Sunday, February 21, 2010

Buzz Bissinger on Tiger's Apology: 'He Doesn't Exude Human Warmth'



Was Tiger Woods' long-awaited mea culpa genuine? Pulitzer Prize-winning sports journalist Buzz Bissinger, who wrote that recent Vanity Fair cover story on the embattled golf star, tells ET that he didn't buy what Tiger was saying today.

"I don't think he advanced the ball one inch. … It was Tiger as controlled and controlling as ever," he says.

"I rate it poorly in the sense that I don't know what it did," he continues. "I think he may have a human defect in a sense -- I mean, I think he probably did as much as he possibly could, but he doesn't exude a human warmth. … The most emotion I saw in that very staged press conference was from his mother."
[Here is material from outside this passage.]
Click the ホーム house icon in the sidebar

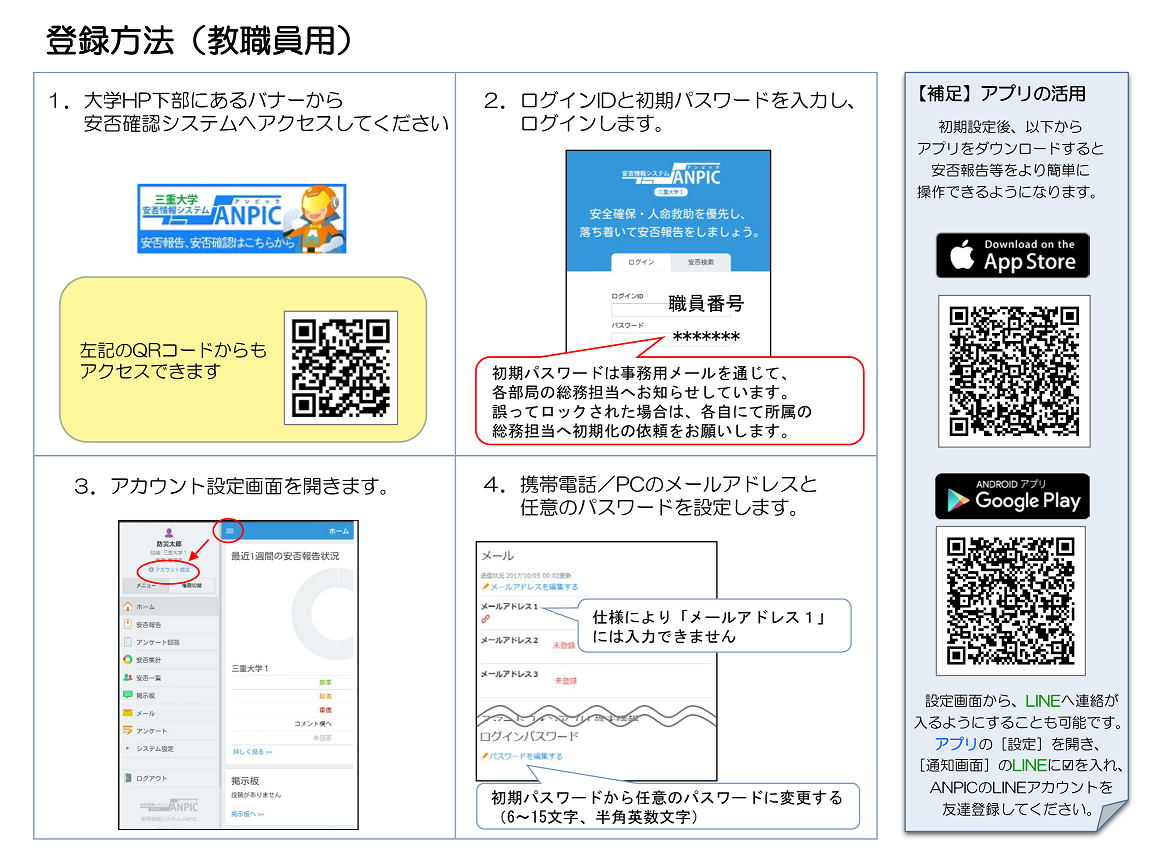coord(127,607)

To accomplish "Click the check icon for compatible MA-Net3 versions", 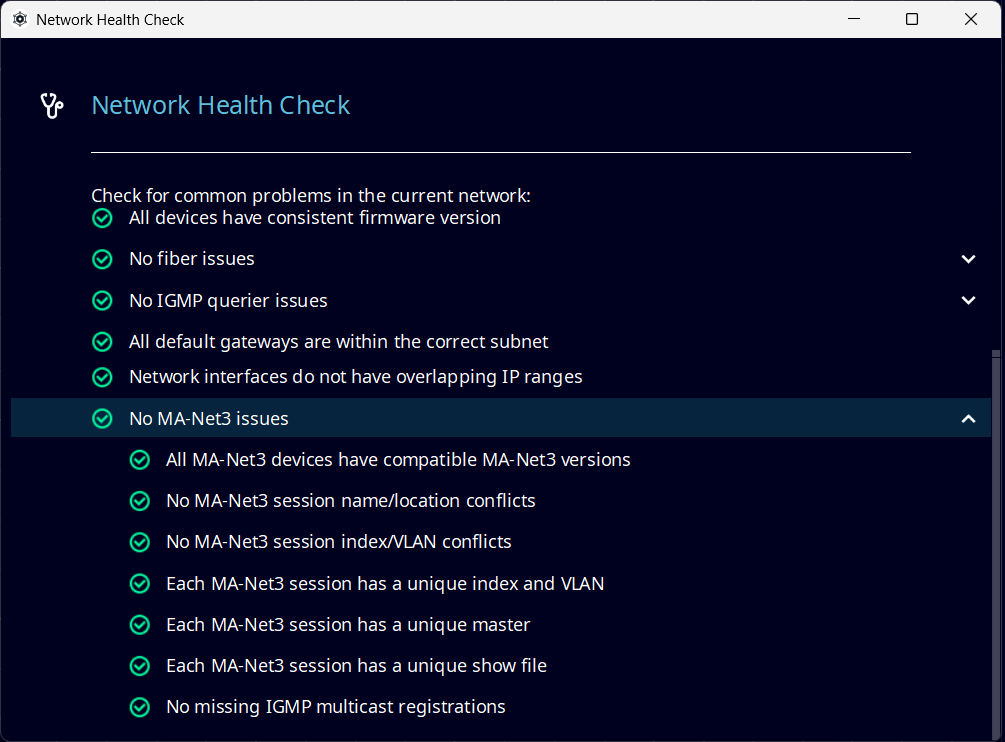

Buzz compared Tiger's speech to the apologies in the past by sports greats Mickey Mantle and Mark McGwire, and while he felt those to be emotionally genuine, he says he felt Tiger's apology "was rehearsed."

"I don't think he really changed anybody's mind," he says. "There is some manipulation involved: Why did he do it? Why is he doing it now? Why did he do it at PGA headquarters? It has to be some overall plot to figure out how to return to golf."

The sports journalist rates Tiger's reaction to the whole situation "The worst-handled celebrity scandal I've ever seen," and adds, "The only way he's going to redeem himself in the end is to win [the Masters] -- because anything else, no one's going to care."